Again, it was happenstance. I never set out to be a mentor. My philosophy when I started setting up my own lab was to treat people in my lab the same way I treat people in life: Be engaging and interested and supportive of them, rather than treating them as commodities used to advance my own goals. I just wanted to treat people properly. At the end of the day, that's what mentoring was to me.
For a while, it wasn't a conscious effort on my part. But, after working with a few generations of trainees and seeing what they accomplished after they left the nest, so to speak, I started to take pride in the part I played in their careers.
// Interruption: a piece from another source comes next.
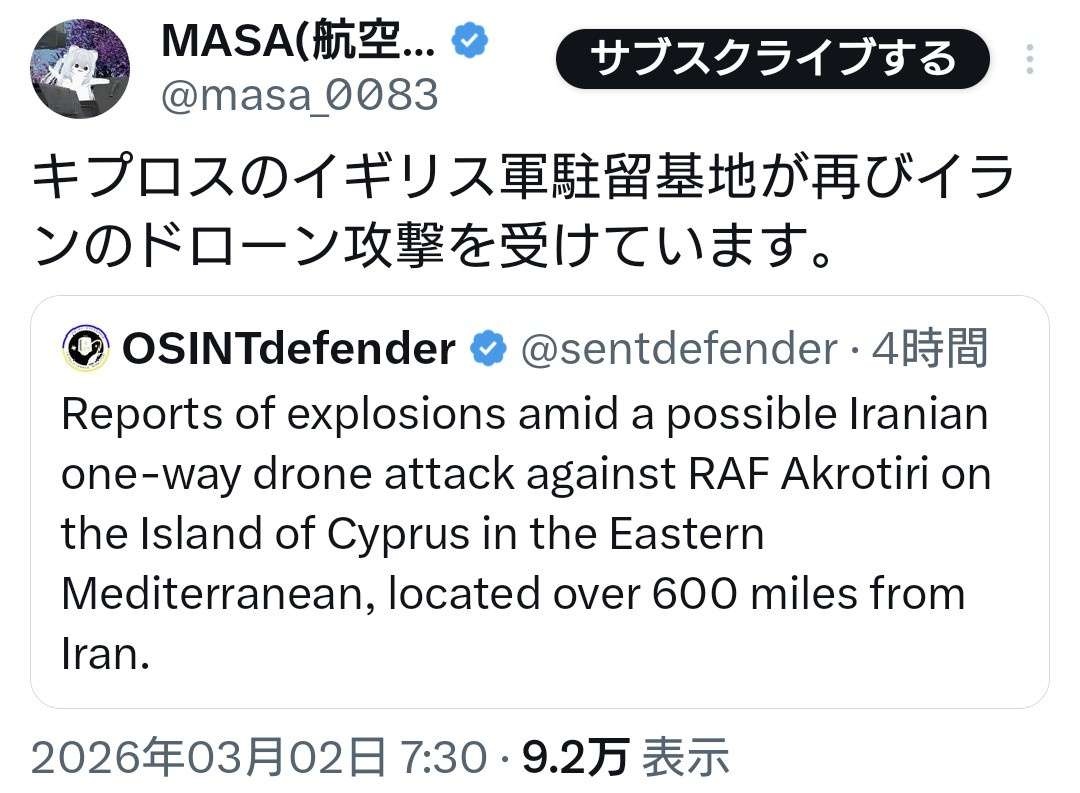Click the 表示 views label
This screenshot has width=1080, height=793.
(685, 758)

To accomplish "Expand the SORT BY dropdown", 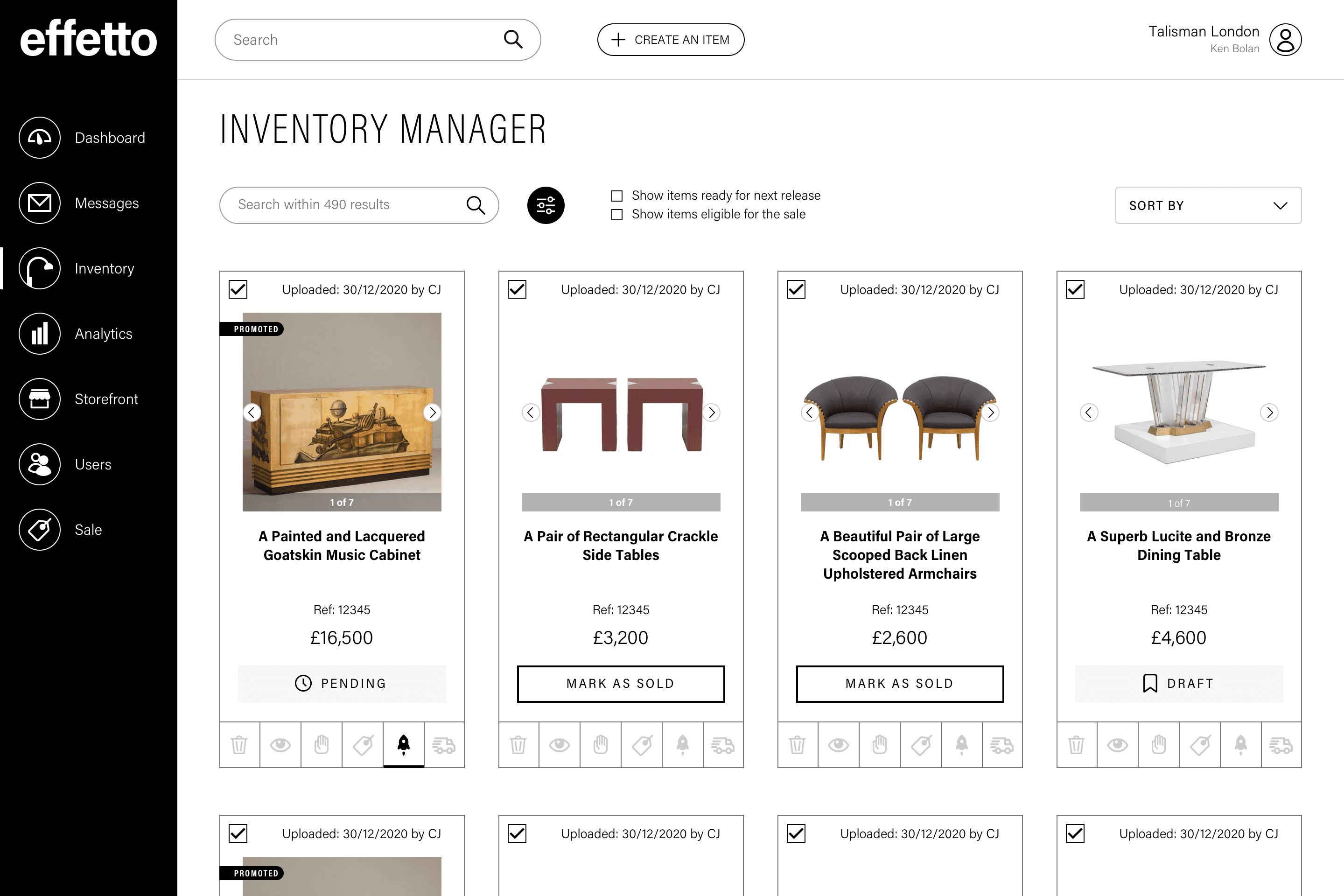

There is a special pleasure in picking up a journal and seeing a paper written by one of my former lab trainees.
Of course, I have gone through learning periods. When you start a lab, you're not much older than the staff you're hiring. Coming from a collegial atmosphere in Drs. Bernstein's and Phillips' labs, I was eager to establish a similar, non-hierarchical environment. But there are a lot of personalities in the lab. I've likened it to bringing together a bunch of thoroughbreds; they are all terrific in their own right, but stick them too close together and they can buck up against each other. So, at some point, I realized that what my lab needed was for me to make decisions. When it boils down to it, I am the boss. It took me a while to come to grips with that.
Still, I try to do most things by consensus. We sit, we talk, we think; we argue, we make mistakes, we bring our biases. This is important because being the leader also means trusting your team and fostering their creativity – which isn't always easy. Science is an art; it's standing in front of a blank canvas and trying to create something new. I have learned to let people follow their instincts, and that leads us in a direction none of us would have imagined.
If someone were to ask you for your secret to success, what would you tell him or her?
Luck. I've had such good fortune to work with amazingly creative people and supportive institutions.
What do you do when you're not in the lab?
There's more to life than work; I wholeheartedly believe that and live my life that way. Family is important, so I've strived to keep an achievable level of work-life balance. That balance changes at different phases of your career. For where I am now, that means spending time with our two terrific kids, who have given us four wonderful grandkids. They live close by, so whenever I get free time I spend it with them.